PMDB está dividido sobre Alese, mas quer consenso
O PMDB ainda está dividido quanto à eleição da Mesa Diretora da Assembleia Legislativa; há dois candidatos – Luciano Bispo e Garibalde Mendonça – entre os quatro deputados estaduais que formarão a nova bancada da legenda; mas já há entre eles o entendimento de que é preciso lançar uma candidatura consensual, para evitar surpresas de última hora; “Está afunilando, entrando num processo difícil. O importante agora é bom senso e juízo”, pondera Robson Viana, que apoia Luciano; “A disputa está grande, acirrada, mas torço para que eu seja o nome do consenso”, afirma Garibalde; eles aguardam uma posição oficial do governador Jackson Barreto (PMDB)
Valter Lima, de Sergipe 247 - O PMDB ainda está dividido quanto à eleição da Mesa Diretora da Assembleia Legislativa. Há dois candidatos – Luciano Bispo e Garibalde Mendonça – entre os quatro deputados estaduais que formarão a nova bancada da legenda. Mas já há entre eles o entendimento de que é preciso lançar uma candidatura consensual, para evitar surpresas de última hora.
“Está afunilando, entrando num processo difícil.

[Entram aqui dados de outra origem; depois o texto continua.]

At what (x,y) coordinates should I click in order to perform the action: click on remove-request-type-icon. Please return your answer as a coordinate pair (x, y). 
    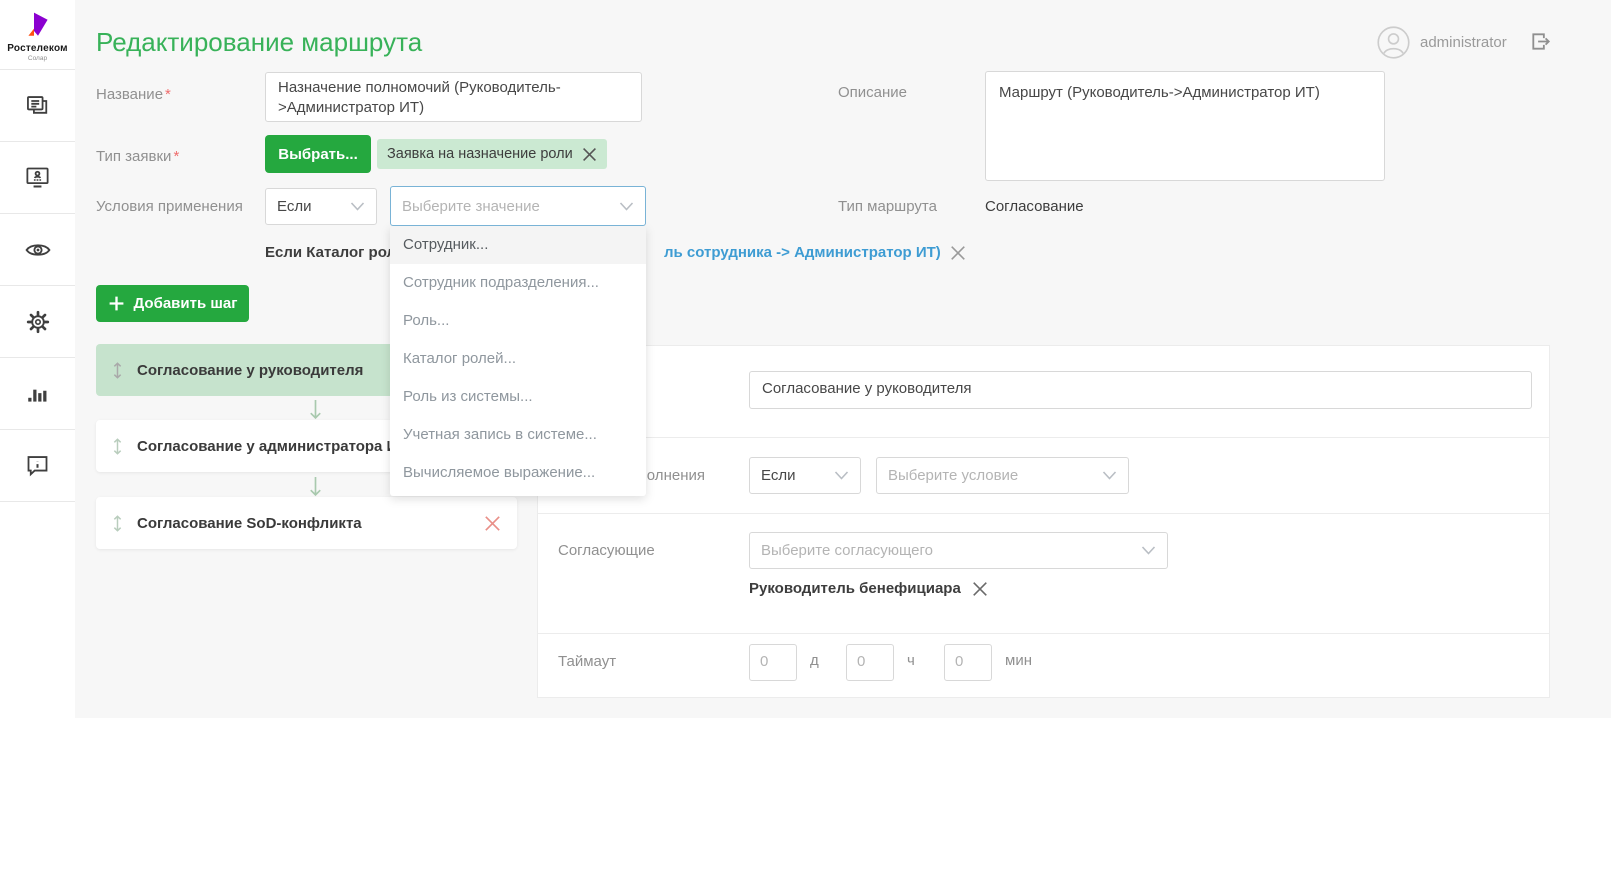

O importante agora é bom senso e juízo”, pondera Robson Viana, que apoia Luciano. “A disputa está grande, acirrada, mas torço para que eu seja o nome do consenso”, afirma Garibalde. Eles aguardam, no entanto, que o governador Jackson Barreto (PMDB) retorne de viagem para expor sua posição e definir o candidato.
“Acho que agora é a vez do PMDB. Temos a maior bancada. Então que a gente tenha as conversas para lançar o candidato de consenso. A decisão depende muito do governador. A gente aguarda uma posição dele”, ressalta Garibalde, que rechaça o boato de que não votaria em Luciano Bispo. “Não há nada que me impeça de apoiar ninguém, principalmente dentro da bancada do PMDB”, frisou.
Robson Viana concorda que o presidente do Legislativo Estadual deva ser do seu partido, mas destaca que Gustinho Ribeiro, do PSD, também é candidato. Por isso, ele alerta que o ideal é não ter duas candidaturas do bloco governista.
“É ruim dois candidatos. Quando bate chapa sempre ficam sequelas. Melhor sem isso. Espero que dê tudo certo. Temos que ter um consenso dentro do partido e depois construir esse mesmo consenso dentro da bancada governista. Se tem maioria não pode perder eleição nem dar sopa para o azar para não aparecer outra chapa aí e ganhar a eleição”, diz.
Robson acredita que em até uma semana já se terá uma posição fechada do bloco governista para o pleito. Ele continua defendendo a candidatura de Luciano Bispo. “Desde o final do ano passado falei que Luciano seria meu candidato. Estamos caminhando e trabalhando. Temos conversado muito com os deputados”, informa.